XI’S $500 BILLION PUSH TO RESHAPE THE WORLD IN CHINA’S IMAGE
China is one of the few countries in the world today with money to spend, and Xi Jinping is ready to write some checks.
China’s president will host some 28 world leaders in Beijing on Sunday at the first Belt and Road Forum, the centerpiece of a soft-power push backed by hundreds of billions of dollars for infrastructure projects. More than 100 countries on five continents have signed up, showing the demand for global economic cooperation despite rising protectionism in the U.S. and Europe.

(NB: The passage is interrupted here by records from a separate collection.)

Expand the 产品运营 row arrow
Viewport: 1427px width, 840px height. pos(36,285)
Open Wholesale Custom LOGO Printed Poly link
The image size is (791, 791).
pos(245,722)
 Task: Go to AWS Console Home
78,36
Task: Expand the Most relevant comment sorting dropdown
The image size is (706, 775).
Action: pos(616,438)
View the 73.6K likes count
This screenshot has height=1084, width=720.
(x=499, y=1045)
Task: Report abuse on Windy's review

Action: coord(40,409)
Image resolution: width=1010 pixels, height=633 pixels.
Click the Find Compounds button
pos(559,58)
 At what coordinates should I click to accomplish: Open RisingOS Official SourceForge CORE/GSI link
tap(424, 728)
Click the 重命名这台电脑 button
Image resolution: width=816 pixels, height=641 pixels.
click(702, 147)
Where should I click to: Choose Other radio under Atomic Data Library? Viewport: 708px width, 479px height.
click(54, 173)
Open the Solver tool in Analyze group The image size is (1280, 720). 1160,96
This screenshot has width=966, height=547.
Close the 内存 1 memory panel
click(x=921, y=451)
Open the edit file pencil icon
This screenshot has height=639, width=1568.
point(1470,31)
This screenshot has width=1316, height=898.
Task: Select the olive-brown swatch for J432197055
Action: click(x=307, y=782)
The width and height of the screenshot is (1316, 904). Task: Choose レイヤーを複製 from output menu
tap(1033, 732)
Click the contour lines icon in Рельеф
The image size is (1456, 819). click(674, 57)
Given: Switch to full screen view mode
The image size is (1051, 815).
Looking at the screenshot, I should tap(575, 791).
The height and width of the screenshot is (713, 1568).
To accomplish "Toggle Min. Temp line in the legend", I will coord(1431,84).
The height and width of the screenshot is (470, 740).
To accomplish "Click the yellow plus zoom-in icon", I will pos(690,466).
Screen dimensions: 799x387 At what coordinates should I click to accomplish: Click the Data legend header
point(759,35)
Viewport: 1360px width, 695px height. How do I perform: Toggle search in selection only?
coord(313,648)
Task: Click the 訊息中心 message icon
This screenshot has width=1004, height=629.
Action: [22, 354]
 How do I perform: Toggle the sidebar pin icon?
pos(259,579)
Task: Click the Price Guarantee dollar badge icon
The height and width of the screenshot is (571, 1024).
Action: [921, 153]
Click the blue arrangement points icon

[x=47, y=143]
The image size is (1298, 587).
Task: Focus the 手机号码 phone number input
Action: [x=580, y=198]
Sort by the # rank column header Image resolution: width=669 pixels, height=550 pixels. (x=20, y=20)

For Xi, the initiative is designed to solidify his image as one of the world’s leading advocates of globalization while U.S. President Donald Trump cuts overseas funds in the name of “America First.” The summit aims to ease concerns about China’s rise and boost Xi’s profile at home, where he’s become the most powerful leader since Deng Xiaoping died in 1997.
The Belt and Road Initiative “will likely be Xi’s most lasting legacy,” said Trey McArver, the London-based director of China research for TS Lombard, an investment research company. “It has the potential to remake global — particularly Asian — trade and economic patterns.”
The strategy also carries risks. The initiative is so far little more than a marketing slogan that encompasses all sorts of projects that China had initiated overseas for years, and major world leaders like Trump, Angela Merkel and Shinzo Abe are staying away. How Xi answers a range of outstanding questions will go a long way in determining its success.
Key to reducing uncertainty will be addressing the concerns of strategic rivals like India, Russia and the U.S., particularly as China’s growing military prowess lets it be more assertive over disputed territory. Chinese moves to spend more than $50 billion on an economic corridor in Pakistan, build a port in Djibouti and construct oil pipelines in central Asia are all creating infrastructure that could be used to challenge traditional powers.
“China needs to recognize that the way it perceives the Belt and Road Initiative is not necessarily the same way others will,” said Paul Haenle, a former China director on the U.S. National Security Council who now heads the Carnegie-Tsinghua Center in Beijing. For countries like the U.S., he said, “it’s impossible not to view the BRI through a geopolitical lens — a Chinese effort to build a sphere of influence.”
© Bloomberg News Chinese president Xi Jinping
In September 2013, when Xi first pitched the plan at an obscure Kazakhstan university, he focused on the Eurasia landmass. Since then, it has repeatedly changed names and expanded to include the entire world, with the main goal of rebuilding the ancient trading routes from China to Europe overland and by sea.
One key driver was economic: China wants to spur growth in underdeveloped hinterlands and find more markets for excess industrial capacity. With more than $3 trillion in international reserves — more than a quarter of the world’s total — China has more resources than developed economies struggling to hit budget targets.
The plan gained steam last year when populist movements spurred a backlash against trade and immigration in the U.S. and Europe. Brexit raised questions about the European Union’s viability, while Trump’s withdrawal from the Trans-Pacific Partnership gutted the biggest U.S. push to shape global economic rules.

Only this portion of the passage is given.